For nearly two decades, Mike Baker was the authoritative messenger who brought news of education's many triumphs and disasters, and explained them cogently - and with beguiling simplicity - to millions on national television and radio.
As the BBC's senior education correspondent between 1989 and 2007, he became a familiar face to parents and teachers. His reports brought news of the gathering pace of school reforms in a manner that was unassuming, warm and always highly informative.
If many of those reforms were unwelcome to a profession that found itself increasingly accountable - and frequently blamed - for failures in the school system, Mike was a reassuring presence who brought balance and perspective.
A consummate broadcaster, his obvious passion for his subject and deep knowledge of the way in which schools and teachers worked earned him huge respect in the profession. Those who came across him professionally remember him for his unfailing courtesy and interest in what they had to say.
Mike was also highly regarded in political circles for his intelligence and knowledge of education, and is one of few journalists to have had a restraining impact on ill-considered policies. Education secretary Michael Gove has spoken of policymakers having to pass "the Baker test".
In another tribute, Labour's former schools minister David Miliband said: "I always felt he wanted the policies to work - even when he thought they were half-baked - because he believed in the potential of children."
Mike was an instinctive journalist who was never happier than when fighting to get a good slot for his latest story on the evening news. BBC colleagues speak fondly of him as an inspiring role model for other journalists, a consummate professional and delightful company. In the late 1990s, Mike wrote regular features and think-pieces for TES. Although his articles frequently appeared on the comment pages, they scrupulously avoided taking sides in political debate.
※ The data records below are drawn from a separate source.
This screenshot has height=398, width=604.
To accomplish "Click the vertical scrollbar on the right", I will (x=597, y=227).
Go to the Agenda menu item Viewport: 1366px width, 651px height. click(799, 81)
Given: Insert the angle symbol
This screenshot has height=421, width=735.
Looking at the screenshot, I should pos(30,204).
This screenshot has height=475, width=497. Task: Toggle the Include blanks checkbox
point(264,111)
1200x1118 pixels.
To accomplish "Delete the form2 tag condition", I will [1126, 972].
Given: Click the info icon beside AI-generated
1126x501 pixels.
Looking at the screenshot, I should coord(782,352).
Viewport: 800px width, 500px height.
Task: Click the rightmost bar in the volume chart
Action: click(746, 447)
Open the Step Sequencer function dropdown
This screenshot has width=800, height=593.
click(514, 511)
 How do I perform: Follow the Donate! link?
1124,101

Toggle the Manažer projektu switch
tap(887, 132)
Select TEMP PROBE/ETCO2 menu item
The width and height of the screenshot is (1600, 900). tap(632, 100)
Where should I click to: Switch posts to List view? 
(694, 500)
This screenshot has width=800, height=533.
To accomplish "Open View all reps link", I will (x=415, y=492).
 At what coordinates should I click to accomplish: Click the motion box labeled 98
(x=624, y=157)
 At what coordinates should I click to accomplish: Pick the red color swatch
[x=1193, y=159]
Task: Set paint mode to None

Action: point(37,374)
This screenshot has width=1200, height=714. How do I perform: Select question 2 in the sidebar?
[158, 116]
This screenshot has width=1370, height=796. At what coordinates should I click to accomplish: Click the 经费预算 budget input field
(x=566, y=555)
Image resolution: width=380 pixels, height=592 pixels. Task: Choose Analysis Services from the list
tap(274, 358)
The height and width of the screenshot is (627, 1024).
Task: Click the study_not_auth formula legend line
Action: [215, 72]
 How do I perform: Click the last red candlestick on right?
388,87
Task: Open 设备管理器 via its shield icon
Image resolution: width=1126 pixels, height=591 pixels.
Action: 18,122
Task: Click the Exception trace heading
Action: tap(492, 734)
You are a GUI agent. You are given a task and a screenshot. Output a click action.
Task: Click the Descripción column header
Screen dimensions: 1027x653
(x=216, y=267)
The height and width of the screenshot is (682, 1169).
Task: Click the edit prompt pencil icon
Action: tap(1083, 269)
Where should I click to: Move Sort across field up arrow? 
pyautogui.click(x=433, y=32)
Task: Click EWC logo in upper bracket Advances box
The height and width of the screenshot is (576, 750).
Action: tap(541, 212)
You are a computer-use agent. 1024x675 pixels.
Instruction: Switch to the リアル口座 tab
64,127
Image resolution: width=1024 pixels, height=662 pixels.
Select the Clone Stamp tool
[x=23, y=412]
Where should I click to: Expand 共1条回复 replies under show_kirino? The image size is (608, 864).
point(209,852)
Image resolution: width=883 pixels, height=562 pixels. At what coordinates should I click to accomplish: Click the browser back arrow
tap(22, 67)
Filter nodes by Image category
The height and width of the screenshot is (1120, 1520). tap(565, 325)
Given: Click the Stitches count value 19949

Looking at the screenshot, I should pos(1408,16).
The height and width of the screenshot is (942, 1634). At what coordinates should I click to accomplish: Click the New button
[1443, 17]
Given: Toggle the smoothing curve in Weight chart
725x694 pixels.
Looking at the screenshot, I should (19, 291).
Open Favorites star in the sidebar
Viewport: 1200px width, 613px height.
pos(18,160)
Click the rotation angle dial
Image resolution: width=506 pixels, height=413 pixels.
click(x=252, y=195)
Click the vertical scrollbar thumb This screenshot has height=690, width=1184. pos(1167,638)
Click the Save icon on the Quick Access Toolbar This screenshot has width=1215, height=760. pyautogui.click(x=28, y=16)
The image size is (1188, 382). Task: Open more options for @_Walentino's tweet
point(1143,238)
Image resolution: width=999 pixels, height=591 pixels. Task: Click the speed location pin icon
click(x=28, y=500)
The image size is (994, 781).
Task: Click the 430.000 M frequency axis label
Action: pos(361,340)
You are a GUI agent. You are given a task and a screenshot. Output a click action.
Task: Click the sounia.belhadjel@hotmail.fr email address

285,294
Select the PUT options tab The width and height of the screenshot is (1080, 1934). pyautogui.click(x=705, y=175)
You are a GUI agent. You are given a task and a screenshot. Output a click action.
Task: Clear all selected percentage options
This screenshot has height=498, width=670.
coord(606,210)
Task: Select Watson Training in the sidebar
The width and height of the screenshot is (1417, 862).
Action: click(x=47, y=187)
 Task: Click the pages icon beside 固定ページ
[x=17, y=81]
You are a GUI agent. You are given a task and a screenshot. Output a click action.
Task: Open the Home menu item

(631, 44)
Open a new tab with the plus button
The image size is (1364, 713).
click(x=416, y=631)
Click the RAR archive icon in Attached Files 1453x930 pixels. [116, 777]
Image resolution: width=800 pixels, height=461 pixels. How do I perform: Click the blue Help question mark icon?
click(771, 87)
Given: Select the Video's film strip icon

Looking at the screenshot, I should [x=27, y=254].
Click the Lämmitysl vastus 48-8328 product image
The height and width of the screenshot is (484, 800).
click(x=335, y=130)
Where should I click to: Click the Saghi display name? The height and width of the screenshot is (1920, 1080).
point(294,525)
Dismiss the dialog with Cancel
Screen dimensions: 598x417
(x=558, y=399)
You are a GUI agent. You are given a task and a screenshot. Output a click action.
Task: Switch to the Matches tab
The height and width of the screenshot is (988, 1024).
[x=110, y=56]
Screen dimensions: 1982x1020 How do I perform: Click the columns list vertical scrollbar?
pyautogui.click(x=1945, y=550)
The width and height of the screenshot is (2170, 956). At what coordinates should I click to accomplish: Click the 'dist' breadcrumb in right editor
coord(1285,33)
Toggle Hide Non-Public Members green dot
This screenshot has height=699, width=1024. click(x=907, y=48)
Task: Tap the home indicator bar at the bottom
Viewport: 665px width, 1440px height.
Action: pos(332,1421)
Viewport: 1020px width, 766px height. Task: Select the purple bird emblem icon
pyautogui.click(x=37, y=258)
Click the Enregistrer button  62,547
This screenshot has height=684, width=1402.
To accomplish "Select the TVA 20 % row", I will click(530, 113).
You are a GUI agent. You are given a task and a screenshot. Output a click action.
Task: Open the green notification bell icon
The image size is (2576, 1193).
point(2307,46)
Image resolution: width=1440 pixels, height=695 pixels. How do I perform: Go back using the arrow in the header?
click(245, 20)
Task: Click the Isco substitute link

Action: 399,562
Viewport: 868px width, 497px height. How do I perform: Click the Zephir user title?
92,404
While still at the BBC, Mike became a visiting professor at the Institute of Education, University of London. After leaving the broadcaster in 2007, he carved out a successful niche as a columnist and also became a highly sought-after chair at education conferences.
One of his greatest legacies, however, came after he was diagnosed with lung cancer - despite never having smoked a cigarette - in April 2011. His response was to write a regular blog about his battle against the disease. As a journalist, he said, it seemed the best way to deal with it.
The blog remains as a moving testament to his talent, his courage and desire to inform people about living with cancer. In the end he lost his battle, but was a committed journalist to the last. He is survived by his wife, Chrissy, and daughters Louise and Rachel.
Jeremy Sutcliffe is a former associate editor of TES.